WHAT YOU HAVE TO DO: Of the entries below, return only those lines from the line with "This screenshot has height=328, width=359." to the line with "You are a GUI", exactly, both included.

AVAILABLE RECORDS:
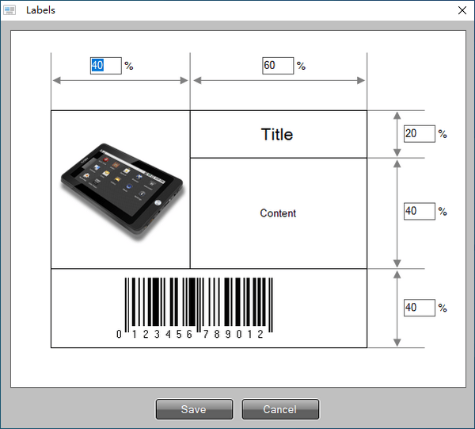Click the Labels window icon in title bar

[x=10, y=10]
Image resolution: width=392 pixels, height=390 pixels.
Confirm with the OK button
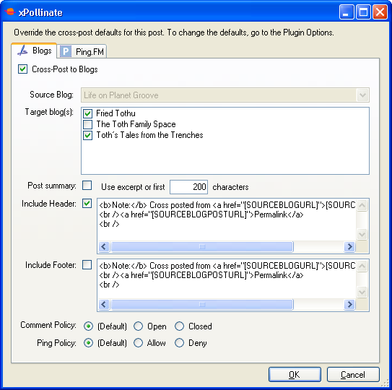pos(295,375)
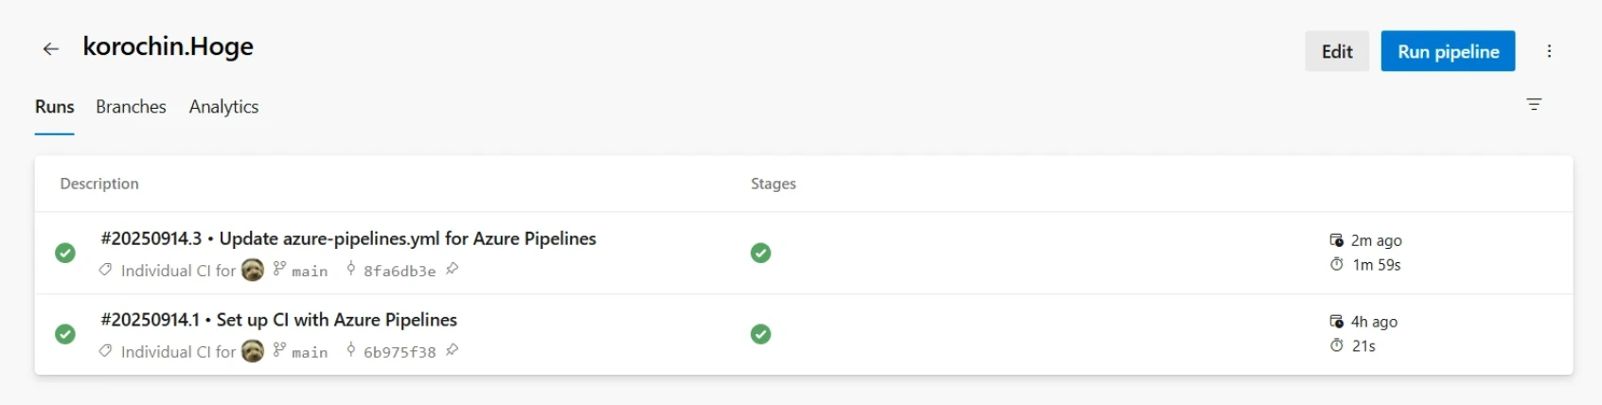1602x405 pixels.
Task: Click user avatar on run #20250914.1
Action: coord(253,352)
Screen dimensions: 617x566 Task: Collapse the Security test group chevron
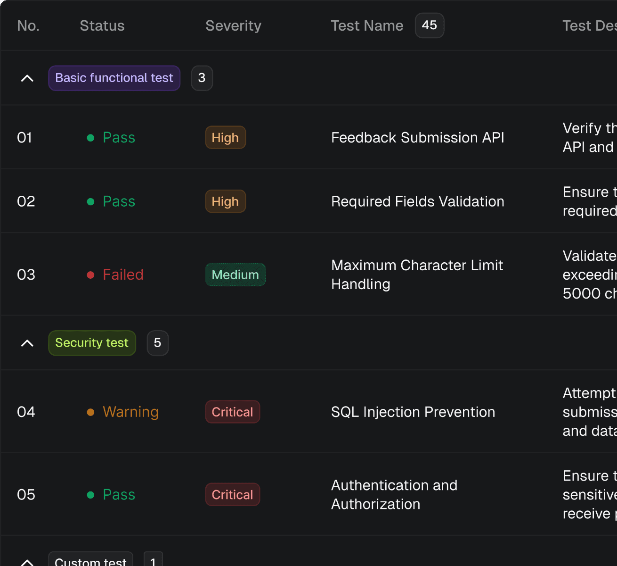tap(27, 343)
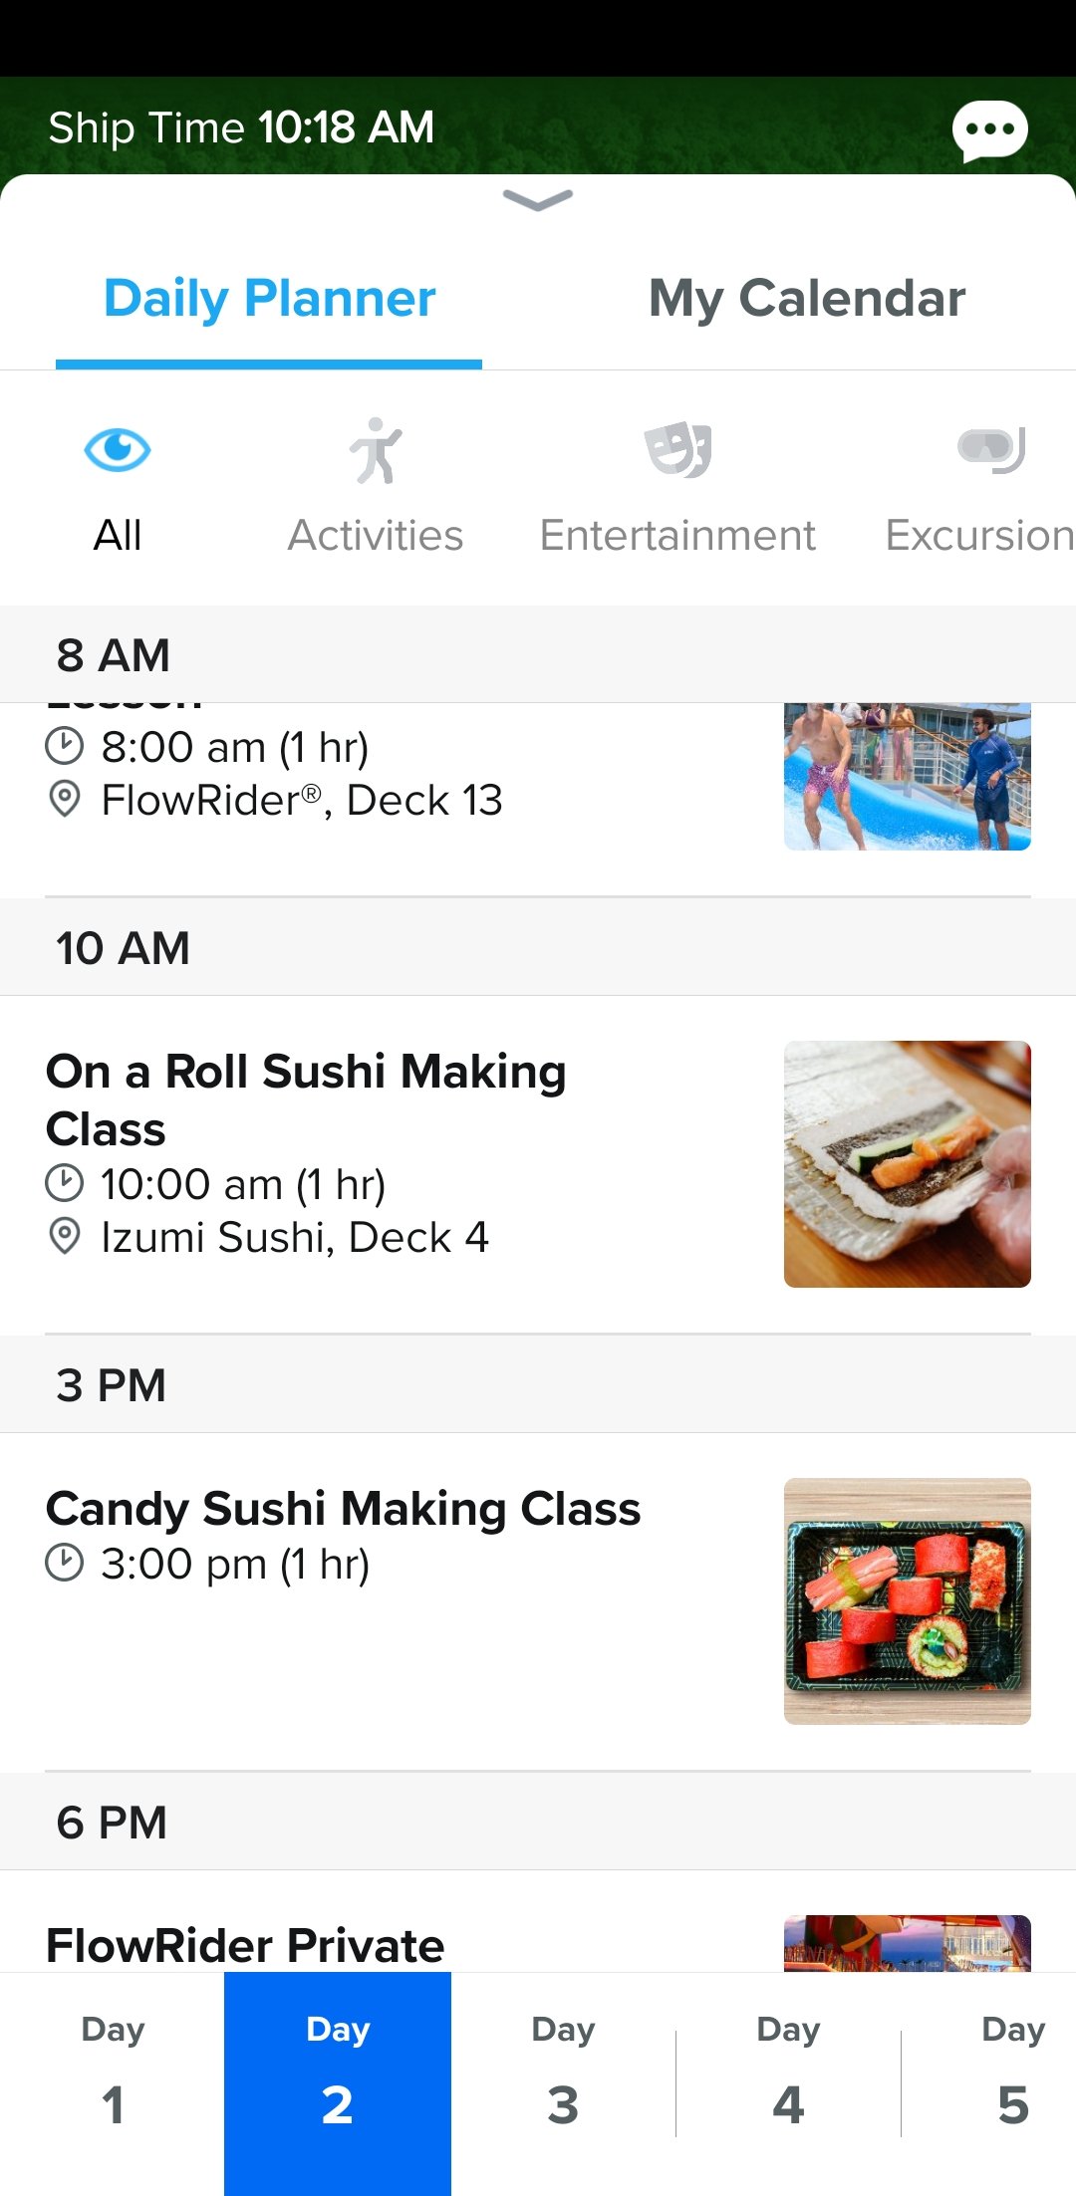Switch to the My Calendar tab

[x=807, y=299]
...
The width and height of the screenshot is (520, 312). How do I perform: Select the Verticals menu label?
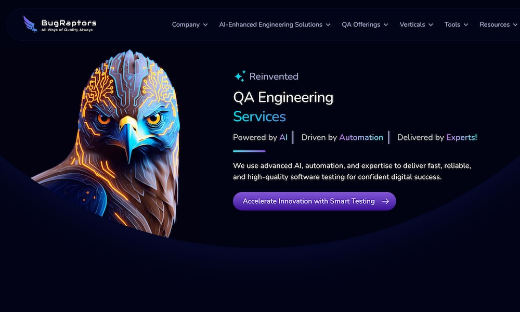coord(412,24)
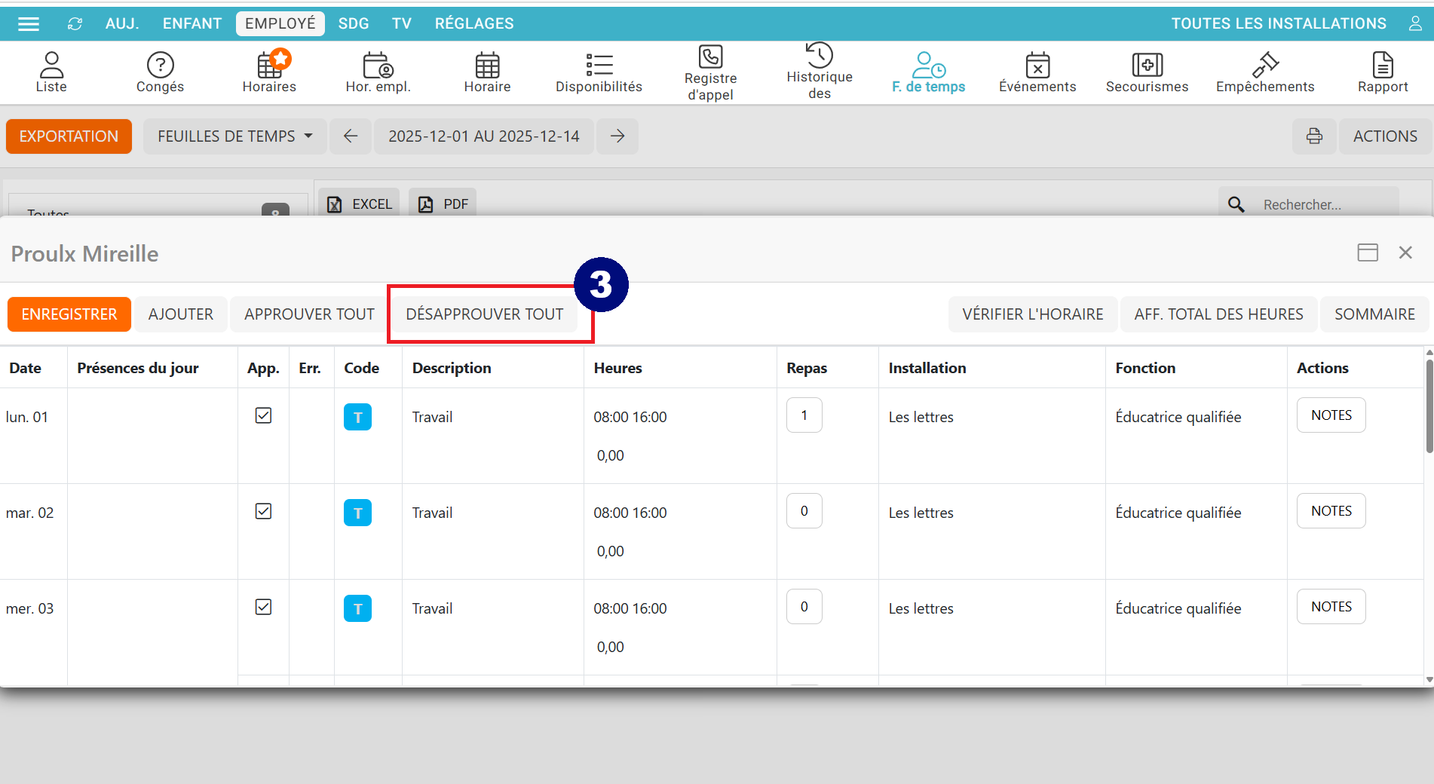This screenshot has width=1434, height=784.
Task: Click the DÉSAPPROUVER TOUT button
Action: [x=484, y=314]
---
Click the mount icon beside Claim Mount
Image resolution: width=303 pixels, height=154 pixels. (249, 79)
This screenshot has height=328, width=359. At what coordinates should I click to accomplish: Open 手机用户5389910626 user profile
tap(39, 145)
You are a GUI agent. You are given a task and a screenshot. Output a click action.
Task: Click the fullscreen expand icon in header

TASK RESPONSE:
This screenshot has height=328, width=359. At what coordinates should I click to accomplish: Open 手机用户5389910626 user profile
tap(39, 145)
You are a GUI agent. You are given a task and a screenshot. Output a click action.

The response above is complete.